### Assignment
I need the lines below from the one with "You are a GUI" down to the one with "The height and" reproduced exactly, both ends included, and nothing else.

### Task inputs
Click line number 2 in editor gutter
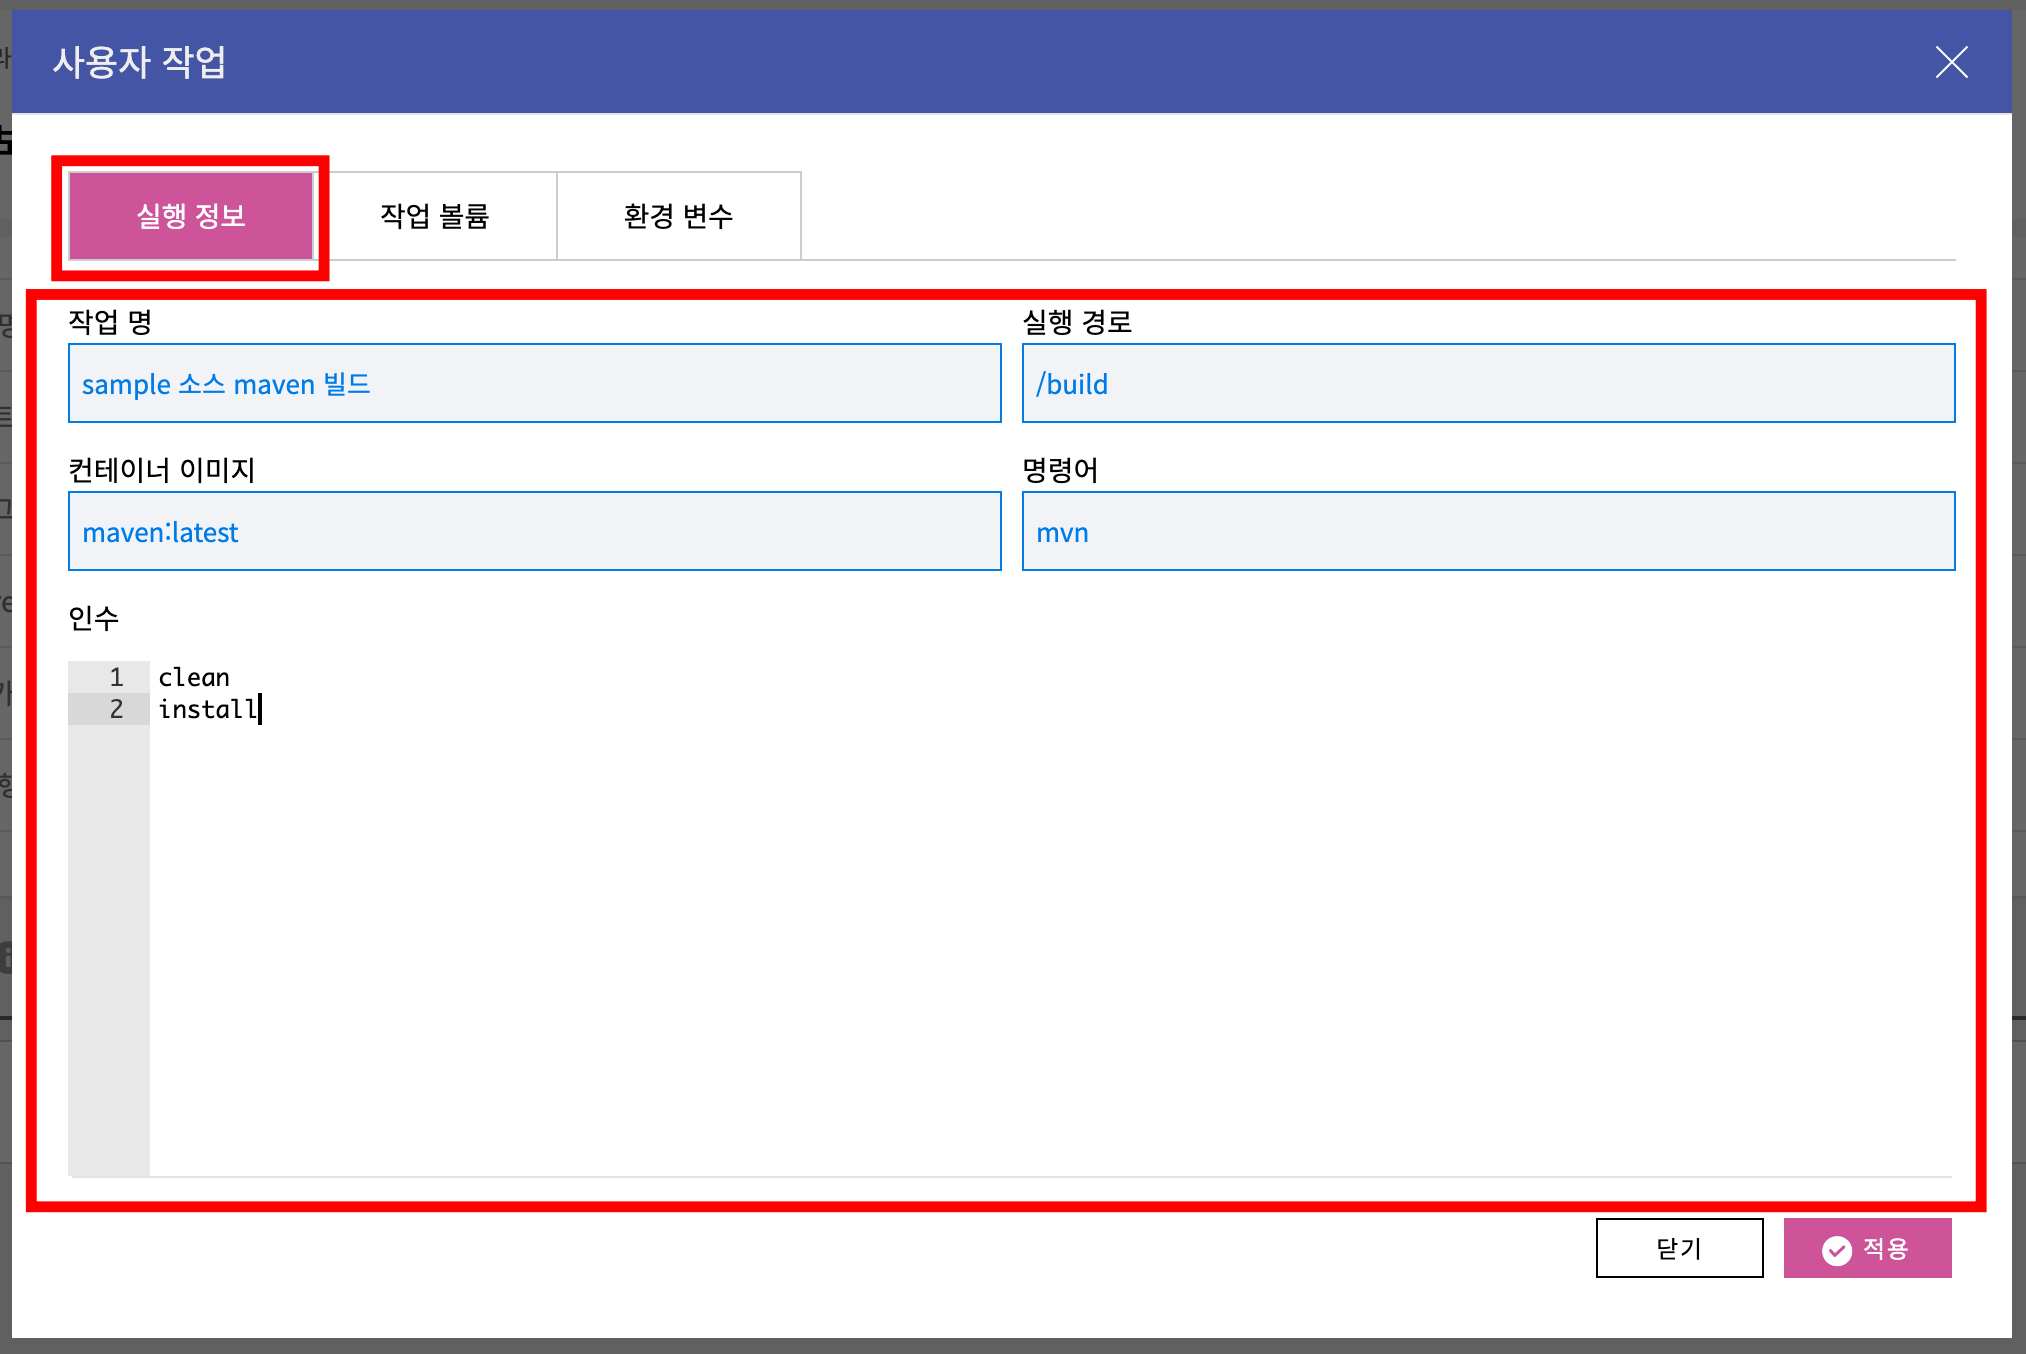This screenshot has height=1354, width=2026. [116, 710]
...
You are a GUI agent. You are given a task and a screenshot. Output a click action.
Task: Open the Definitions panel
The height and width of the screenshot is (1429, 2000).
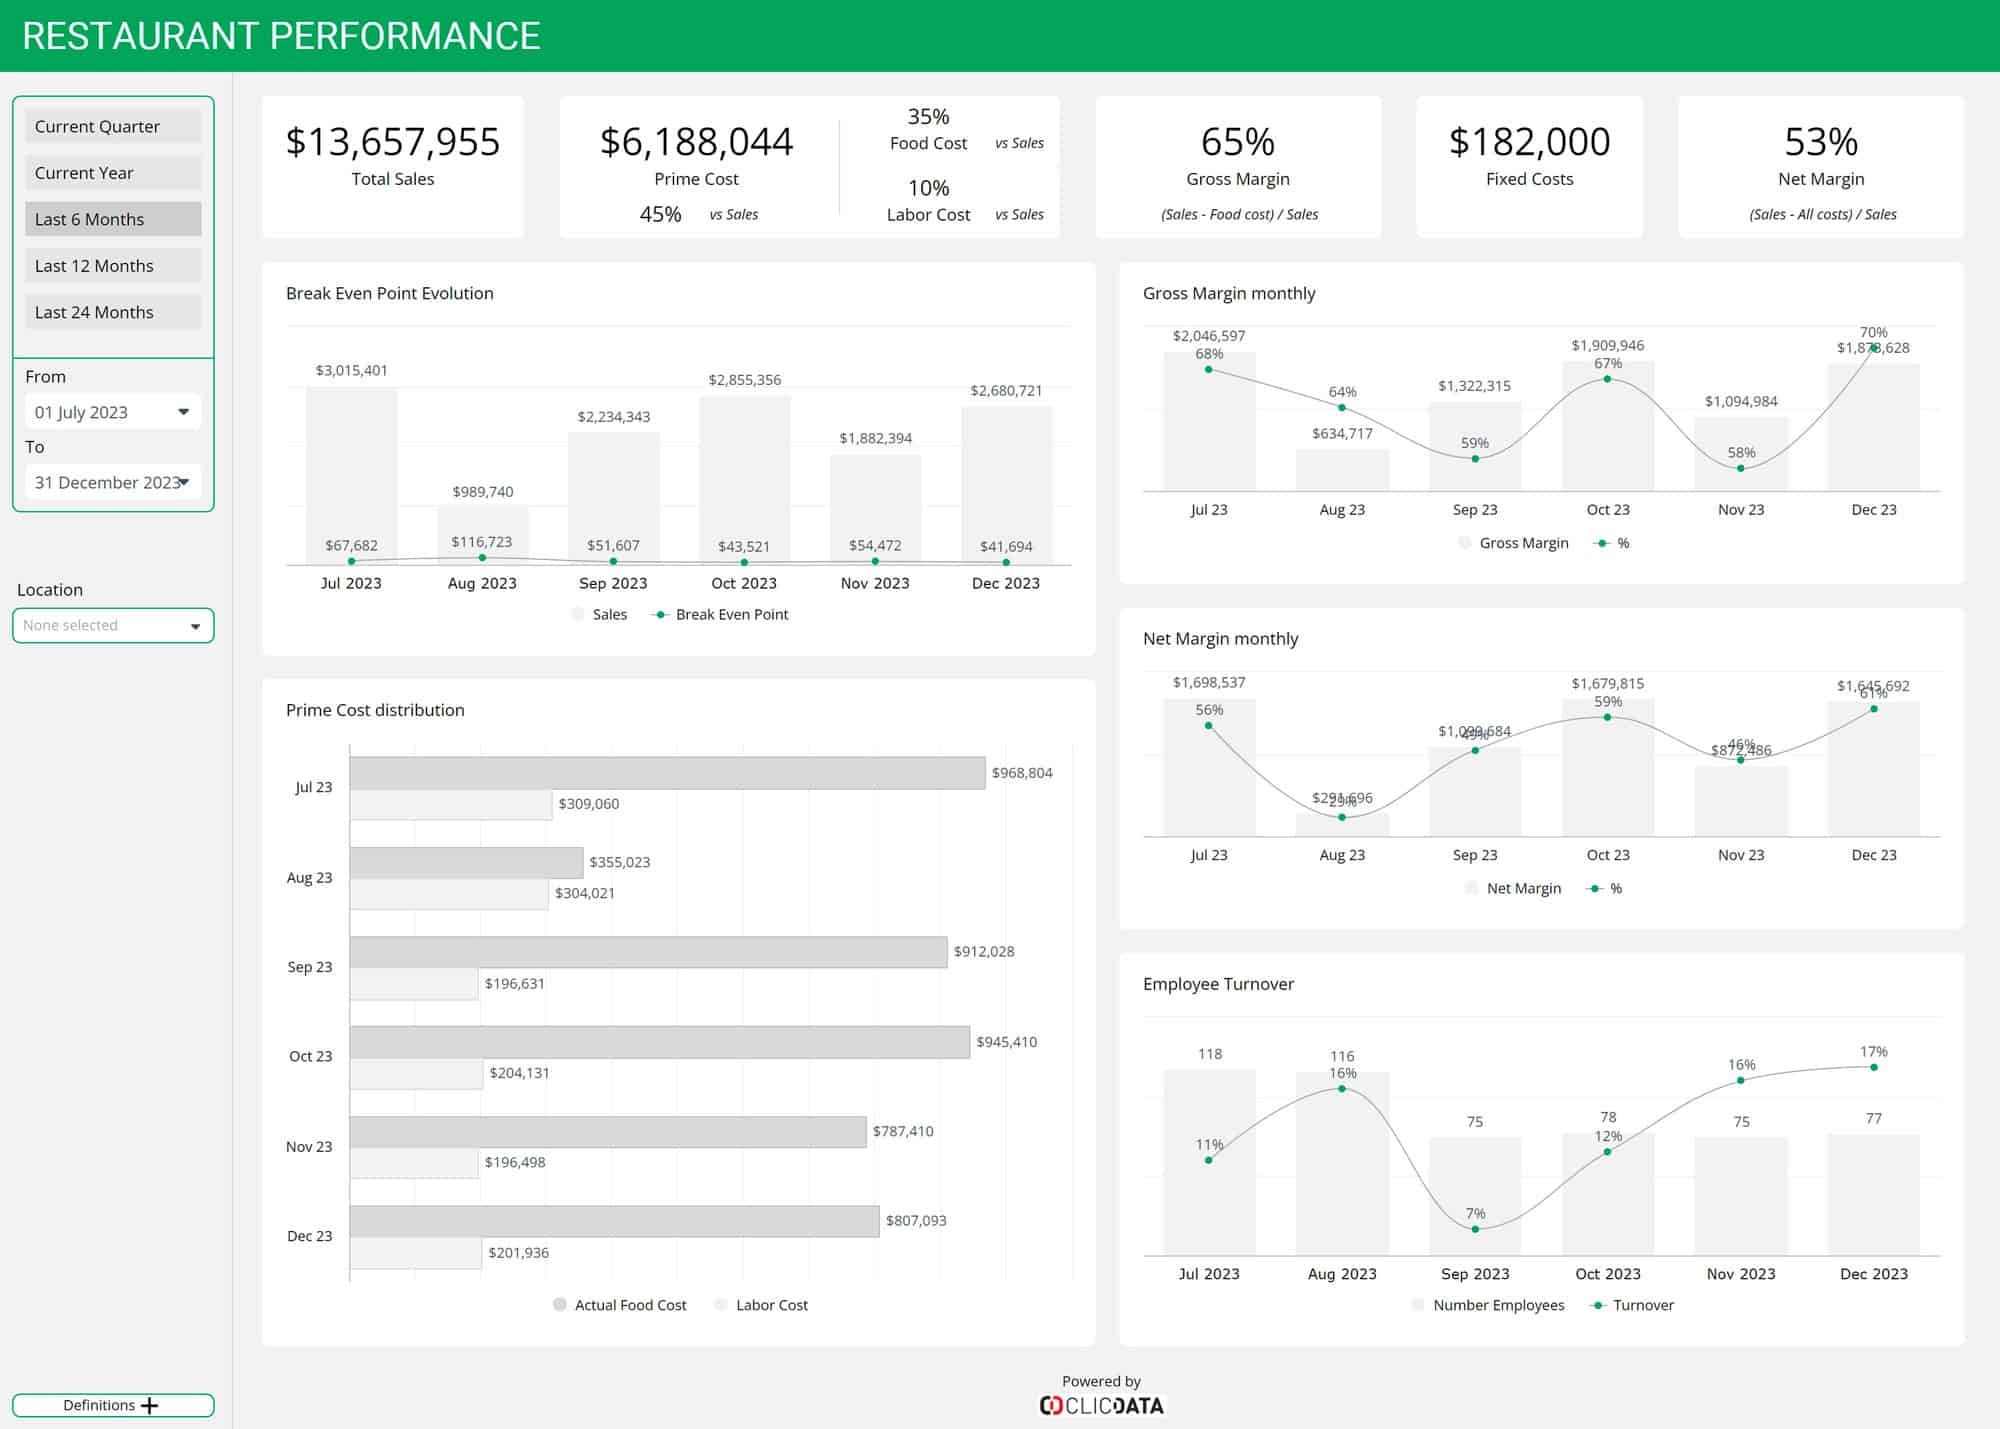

### Result of this task
You are a GUI agent. You are given a task and a screenshot. Output a click action.
Task: Open the Definitions panel
The height and width of the screenshot is (1429, 2000).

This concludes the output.